A revista mostra que, na região de Bangalore, existem mais engenheiros de tecnologia da informação (150 mil) do que no famoso Silicon Valley, na Califórnia (EUA). A GE tem hoje seus maiores laboratórios de pesquisas na Índia, onde um engenheiro qualificado ganha um décimo do salário pago pela empresa nos Estados Unidos.
Dois ensinamentos podem ser tirados da comparação entre o caminho trilhado pelo Brasil -e podemos adicionar o da Argentina e o do México- e o seguido pela Índia. O primeiro é a importância da educação no desenvolvimento de uma economia emergente neste início de século. O Brasil precisa eleger esse campo como prioritário e executar um ambicioso programa que leve, em futuro não tão distante, ao aumento da qualificação profissional do trabalhador brasileiro.

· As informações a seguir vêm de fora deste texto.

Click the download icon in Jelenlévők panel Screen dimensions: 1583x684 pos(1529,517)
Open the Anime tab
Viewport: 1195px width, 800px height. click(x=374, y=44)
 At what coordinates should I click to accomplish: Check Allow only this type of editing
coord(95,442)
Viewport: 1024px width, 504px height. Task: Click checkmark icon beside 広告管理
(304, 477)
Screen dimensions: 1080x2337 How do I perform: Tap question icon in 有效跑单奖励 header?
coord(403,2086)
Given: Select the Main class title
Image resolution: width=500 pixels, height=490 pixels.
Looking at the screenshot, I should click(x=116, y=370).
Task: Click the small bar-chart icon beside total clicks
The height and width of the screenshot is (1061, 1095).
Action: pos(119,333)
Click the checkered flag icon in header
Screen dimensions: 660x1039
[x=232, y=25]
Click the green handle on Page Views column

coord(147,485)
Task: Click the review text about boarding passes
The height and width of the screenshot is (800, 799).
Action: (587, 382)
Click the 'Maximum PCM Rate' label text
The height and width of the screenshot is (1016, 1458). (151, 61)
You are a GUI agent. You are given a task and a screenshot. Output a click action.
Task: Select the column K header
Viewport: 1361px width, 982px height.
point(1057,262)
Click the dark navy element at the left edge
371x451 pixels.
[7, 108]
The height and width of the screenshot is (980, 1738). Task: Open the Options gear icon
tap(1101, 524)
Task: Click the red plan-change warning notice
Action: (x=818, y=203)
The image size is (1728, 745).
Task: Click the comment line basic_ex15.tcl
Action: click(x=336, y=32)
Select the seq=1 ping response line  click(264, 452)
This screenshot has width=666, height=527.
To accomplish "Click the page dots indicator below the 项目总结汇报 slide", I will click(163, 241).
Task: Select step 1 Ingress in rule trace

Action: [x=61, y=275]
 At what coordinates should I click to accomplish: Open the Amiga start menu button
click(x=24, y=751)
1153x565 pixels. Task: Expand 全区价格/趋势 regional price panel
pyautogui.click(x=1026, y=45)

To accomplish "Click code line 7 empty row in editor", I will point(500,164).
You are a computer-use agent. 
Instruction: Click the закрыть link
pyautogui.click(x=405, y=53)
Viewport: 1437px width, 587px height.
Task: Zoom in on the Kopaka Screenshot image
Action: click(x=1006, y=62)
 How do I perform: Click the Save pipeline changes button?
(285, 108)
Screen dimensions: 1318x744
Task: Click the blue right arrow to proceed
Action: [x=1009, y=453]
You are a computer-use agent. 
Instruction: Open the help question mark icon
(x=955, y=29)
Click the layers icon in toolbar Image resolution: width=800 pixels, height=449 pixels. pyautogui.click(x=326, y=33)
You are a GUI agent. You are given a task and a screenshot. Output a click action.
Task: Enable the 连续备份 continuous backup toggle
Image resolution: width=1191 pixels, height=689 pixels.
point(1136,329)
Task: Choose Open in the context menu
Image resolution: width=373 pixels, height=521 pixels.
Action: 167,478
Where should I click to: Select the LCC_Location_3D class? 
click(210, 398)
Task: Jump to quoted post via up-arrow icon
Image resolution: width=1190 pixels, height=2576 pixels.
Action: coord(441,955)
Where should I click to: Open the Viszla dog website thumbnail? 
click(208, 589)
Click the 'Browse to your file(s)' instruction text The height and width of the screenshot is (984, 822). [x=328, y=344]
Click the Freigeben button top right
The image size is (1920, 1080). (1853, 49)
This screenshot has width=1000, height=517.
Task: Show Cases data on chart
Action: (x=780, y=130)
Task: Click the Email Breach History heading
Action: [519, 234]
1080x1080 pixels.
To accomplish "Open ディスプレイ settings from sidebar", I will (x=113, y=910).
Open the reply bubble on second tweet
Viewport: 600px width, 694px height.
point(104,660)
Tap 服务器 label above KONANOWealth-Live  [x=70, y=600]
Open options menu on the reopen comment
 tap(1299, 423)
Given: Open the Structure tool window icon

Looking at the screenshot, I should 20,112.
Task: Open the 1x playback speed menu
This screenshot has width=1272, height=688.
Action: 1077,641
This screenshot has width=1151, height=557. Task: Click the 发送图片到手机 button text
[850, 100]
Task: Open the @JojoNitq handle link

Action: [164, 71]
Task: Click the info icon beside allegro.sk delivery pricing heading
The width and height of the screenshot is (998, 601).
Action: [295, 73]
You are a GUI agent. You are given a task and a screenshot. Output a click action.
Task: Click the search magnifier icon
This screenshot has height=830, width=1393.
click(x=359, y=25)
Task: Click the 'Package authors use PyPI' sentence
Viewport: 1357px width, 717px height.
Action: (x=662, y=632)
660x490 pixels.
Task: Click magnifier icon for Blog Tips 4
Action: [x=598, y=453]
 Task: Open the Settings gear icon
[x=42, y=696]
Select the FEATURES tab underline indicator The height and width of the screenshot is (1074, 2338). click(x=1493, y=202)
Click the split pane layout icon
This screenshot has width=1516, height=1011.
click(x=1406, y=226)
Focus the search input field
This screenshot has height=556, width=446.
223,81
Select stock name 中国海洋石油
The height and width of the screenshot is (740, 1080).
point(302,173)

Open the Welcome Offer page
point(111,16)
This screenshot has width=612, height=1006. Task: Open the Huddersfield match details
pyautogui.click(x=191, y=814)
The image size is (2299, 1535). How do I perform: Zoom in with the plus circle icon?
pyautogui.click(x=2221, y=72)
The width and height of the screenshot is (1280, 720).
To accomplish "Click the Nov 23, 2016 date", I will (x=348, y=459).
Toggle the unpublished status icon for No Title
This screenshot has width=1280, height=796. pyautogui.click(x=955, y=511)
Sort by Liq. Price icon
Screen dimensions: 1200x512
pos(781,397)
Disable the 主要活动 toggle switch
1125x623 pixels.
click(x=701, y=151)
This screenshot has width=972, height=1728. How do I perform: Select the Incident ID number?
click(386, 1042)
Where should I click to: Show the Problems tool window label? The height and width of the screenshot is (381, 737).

O segundo mostra que existe um caminho alternativo ao que escolhemos dez anos atrás e que pode nos conduzir a um período de crescimento sustentado, com estabilidade da moeda e sem os custos que incorremos até agora.


Luiz Carlos Mendonça de Barros, 61, engenheiro e economista, é sócio e editor do site de economia e política Primeira Leitura. Foi presidente do BNDES e ministro das Comunicações (governo FHC).